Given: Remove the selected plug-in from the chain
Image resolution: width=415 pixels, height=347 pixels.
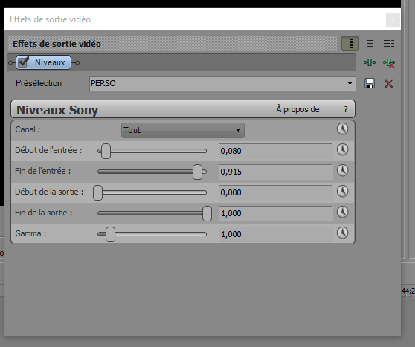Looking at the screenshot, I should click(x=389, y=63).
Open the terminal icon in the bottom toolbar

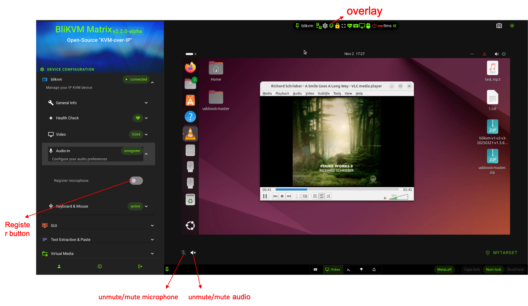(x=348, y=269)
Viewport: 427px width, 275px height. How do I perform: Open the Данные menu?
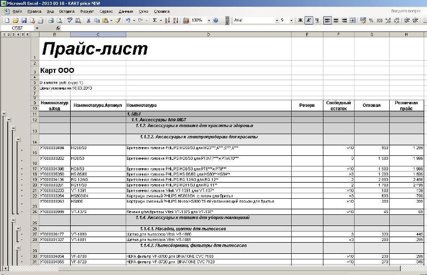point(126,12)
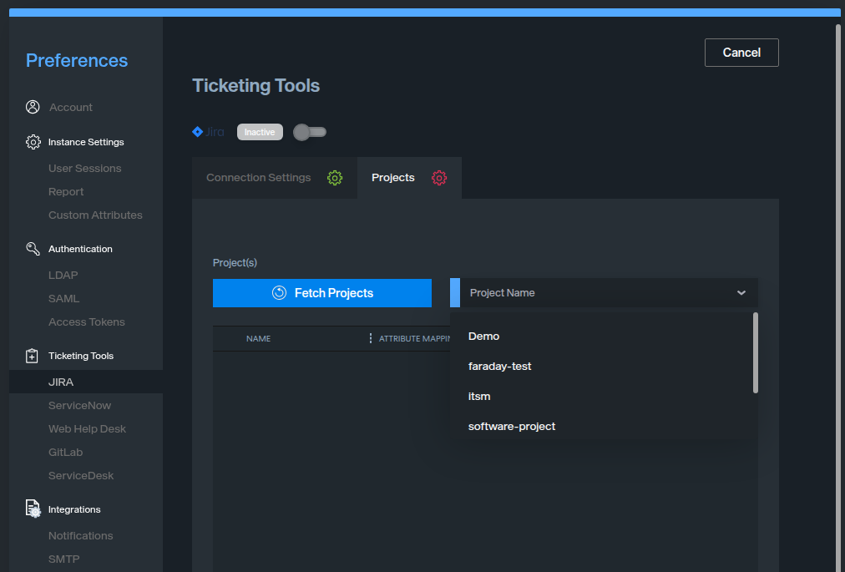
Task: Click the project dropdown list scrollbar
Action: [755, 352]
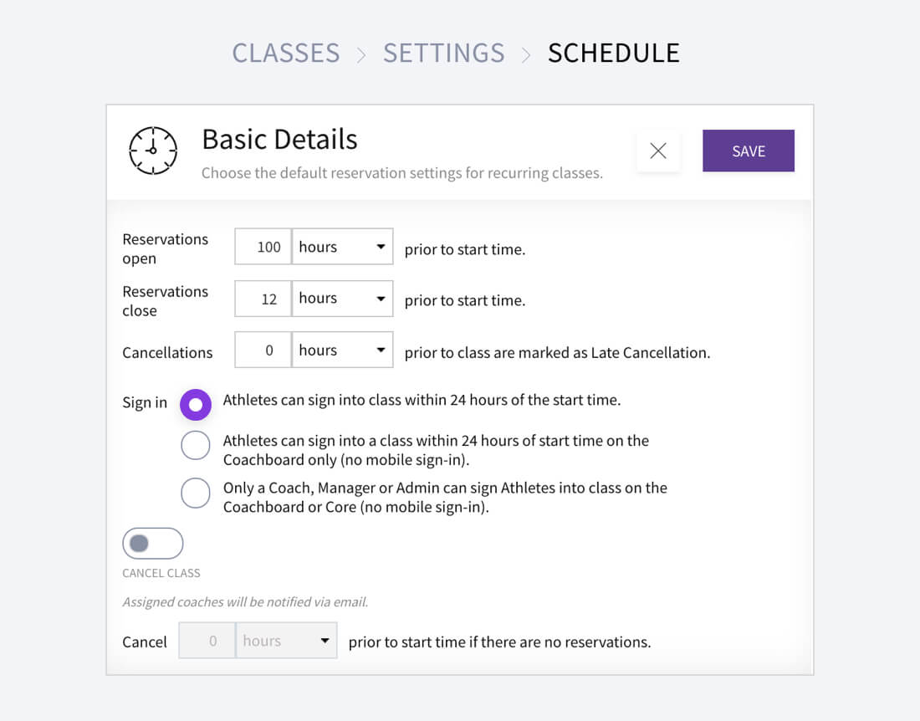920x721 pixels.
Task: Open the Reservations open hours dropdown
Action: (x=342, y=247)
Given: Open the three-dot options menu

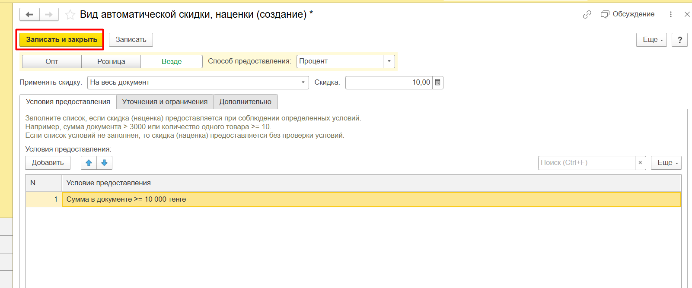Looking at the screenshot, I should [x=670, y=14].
# # #
** Activity **
Produce the material above again in full, with identical lines and no pictures.

** Solution for this problem **
Given: Remove the selected plug-in from the chain
Image resolution: width=415 pixels, height=347 pixels.
Looking at the screenshot, I should click(x=389, y=63).
Open the terminal icon in the bottom toolbar

(x=348, y=269)
Viewport: 427px width, 275px height. How do I perform: Open the Данные menu?
point(126,12)
Task: Click the project dropdown list scrollbar
Action: [755, 352]
920x721 pixels.
Task: Open the Reservations open hours dropdown
Action: (x=342, y=247)
Given: Open the three-dot options menu

Looking at the screenshot, I should [x=670, y=14].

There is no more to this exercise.